__EXERCISE DESCRIPTION__. Extract all lines that hold "computer" from the records below.
Top of RECORDS PROVIDED
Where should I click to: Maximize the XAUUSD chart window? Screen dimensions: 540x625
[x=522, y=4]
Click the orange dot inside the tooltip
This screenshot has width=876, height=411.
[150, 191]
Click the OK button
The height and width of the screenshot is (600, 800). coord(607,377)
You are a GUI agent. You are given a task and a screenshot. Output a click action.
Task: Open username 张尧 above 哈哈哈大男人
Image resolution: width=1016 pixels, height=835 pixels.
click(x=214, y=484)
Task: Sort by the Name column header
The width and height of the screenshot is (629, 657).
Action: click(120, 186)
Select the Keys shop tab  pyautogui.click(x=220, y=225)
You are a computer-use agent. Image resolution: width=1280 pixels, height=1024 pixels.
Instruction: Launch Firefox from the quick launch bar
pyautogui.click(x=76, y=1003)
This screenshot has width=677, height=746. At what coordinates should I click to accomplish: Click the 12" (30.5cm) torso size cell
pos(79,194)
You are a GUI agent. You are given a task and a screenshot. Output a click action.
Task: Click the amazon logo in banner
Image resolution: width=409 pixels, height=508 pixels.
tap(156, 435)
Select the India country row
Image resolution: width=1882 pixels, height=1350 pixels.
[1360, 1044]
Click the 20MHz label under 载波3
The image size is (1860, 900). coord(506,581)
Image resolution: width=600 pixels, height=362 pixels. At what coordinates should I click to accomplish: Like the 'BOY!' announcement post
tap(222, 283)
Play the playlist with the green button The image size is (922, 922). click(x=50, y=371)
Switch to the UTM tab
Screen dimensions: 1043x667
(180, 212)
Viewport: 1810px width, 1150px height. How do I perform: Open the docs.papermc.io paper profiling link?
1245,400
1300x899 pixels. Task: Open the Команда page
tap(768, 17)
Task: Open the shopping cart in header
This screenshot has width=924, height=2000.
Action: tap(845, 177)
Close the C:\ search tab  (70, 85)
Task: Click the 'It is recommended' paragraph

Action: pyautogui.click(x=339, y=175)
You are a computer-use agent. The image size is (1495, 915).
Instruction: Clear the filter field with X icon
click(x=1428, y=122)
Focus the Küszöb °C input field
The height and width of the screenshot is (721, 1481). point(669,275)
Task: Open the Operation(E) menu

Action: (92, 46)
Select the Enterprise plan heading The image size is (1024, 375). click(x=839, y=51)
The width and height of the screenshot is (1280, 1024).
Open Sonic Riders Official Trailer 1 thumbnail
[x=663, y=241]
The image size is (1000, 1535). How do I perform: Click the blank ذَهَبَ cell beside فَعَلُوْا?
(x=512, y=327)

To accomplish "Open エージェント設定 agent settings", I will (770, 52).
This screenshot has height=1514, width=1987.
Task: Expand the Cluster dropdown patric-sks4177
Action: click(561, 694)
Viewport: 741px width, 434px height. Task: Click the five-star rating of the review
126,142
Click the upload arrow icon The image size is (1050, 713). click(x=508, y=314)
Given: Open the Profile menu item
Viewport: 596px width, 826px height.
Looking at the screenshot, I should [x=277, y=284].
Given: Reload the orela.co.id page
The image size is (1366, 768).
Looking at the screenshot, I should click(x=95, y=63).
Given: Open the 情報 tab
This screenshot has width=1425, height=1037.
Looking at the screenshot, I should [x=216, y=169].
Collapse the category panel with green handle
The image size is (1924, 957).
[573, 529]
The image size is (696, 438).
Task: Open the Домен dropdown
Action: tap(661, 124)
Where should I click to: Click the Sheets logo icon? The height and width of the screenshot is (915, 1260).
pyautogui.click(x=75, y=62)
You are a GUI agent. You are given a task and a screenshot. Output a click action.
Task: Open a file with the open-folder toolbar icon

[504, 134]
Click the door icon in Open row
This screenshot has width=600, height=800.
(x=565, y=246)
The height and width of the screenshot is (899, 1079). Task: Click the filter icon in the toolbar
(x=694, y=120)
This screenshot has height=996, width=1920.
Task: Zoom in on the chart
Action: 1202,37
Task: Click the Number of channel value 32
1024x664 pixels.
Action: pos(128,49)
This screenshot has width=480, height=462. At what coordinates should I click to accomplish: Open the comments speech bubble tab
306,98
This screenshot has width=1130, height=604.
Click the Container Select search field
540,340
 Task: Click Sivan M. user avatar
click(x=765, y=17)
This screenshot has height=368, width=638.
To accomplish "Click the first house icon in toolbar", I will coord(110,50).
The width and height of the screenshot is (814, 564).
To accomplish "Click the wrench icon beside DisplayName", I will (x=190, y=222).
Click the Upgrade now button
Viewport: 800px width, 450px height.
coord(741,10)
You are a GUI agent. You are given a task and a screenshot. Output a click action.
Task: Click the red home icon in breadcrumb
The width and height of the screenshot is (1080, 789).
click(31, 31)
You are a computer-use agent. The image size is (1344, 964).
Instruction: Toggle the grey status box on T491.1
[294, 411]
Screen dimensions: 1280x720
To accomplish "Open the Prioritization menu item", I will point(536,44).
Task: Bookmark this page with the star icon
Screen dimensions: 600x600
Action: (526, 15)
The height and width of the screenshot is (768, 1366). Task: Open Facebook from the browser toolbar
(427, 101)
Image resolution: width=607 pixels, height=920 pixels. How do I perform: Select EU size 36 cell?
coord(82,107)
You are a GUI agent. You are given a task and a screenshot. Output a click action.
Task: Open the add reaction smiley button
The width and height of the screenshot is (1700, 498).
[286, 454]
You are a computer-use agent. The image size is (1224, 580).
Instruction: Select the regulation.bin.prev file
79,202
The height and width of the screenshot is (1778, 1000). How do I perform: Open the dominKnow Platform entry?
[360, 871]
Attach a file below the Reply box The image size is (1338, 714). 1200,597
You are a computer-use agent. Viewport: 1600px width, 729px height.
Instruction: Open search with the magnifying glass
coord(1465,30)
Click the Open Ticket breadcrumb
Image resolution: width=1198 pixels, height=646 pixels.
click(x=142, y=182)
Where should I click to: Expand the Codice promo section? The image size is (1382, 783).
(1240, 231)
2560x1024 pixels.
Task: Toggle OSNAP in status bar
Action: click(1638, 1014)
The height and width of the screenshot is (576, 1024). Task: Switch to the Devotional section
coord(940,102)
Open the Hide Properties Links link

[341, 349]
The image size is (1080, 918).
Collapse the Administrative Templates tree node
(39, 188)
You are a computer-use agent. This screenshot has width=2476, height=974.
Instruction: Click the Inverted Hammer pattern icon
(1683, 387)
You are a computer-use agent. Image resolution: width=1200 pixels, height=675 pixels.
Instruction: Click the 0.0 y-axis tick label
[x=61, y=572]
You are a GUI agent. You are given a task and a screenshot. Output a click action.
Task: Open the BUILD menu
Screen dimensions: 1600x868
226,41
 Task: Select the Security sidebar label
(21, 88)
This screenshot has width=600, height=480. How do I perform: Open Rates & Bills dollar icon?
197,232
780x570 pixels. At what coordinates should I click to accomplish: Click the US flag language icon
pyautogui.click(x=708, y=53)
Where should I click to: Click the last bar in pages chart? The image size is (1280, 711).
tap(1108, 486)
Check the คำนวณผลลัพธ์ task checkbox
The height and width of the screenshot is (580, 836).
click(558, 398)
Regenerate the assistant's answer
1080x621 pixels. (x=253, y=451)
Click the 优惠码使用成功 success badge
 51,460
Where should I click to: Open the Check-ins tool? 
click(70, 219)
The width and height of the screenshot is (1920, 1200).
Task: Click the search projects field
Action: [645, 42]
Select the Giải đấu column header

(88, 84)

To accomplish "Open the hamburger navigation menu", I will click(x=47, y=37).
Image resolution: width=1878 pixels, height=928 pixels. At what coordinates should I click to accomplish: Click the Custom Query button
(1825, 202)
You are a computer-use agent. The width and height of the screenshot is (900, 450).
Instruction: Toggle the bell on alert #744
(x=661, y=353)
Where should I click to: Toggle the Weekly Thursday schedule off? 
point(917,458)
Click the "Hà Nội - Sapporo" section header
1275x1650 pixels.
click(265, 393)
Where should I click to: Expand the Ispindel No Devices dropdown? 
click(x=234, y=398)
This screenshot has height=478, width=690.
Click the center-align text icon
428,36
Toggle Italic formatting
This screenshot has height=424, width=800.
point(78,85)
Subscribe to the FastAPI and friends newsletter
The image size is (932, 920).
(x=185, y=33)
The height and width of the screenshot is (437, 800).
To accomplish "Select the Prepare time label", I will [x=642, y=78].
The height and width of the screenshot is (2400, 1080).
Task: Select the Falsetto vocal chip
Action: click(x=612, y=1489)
Bottom of RECORDS PROVIDED
__RESULT OF THE EXERCISE__.
You are a computer-use agent. Image resolution: width=1280 pixels, height=1024 pixels.
You are a computer-use agent. The image size is (1495, 915).
You are a computer-use agent. The image size is (1344, 964).
You are a computer-use agent. The image size is (1224, 580).
You are a computer-use agent. Viewport: 1600px width, 729px height.
You are a computer-use agent. This screenshot has width=2476, height=974.
You are a computer-use agent. Image resolution: width=1200 pixels, height=675 pixels.
You are a computer-use agent. The width and height of the screenshot is (900, 450).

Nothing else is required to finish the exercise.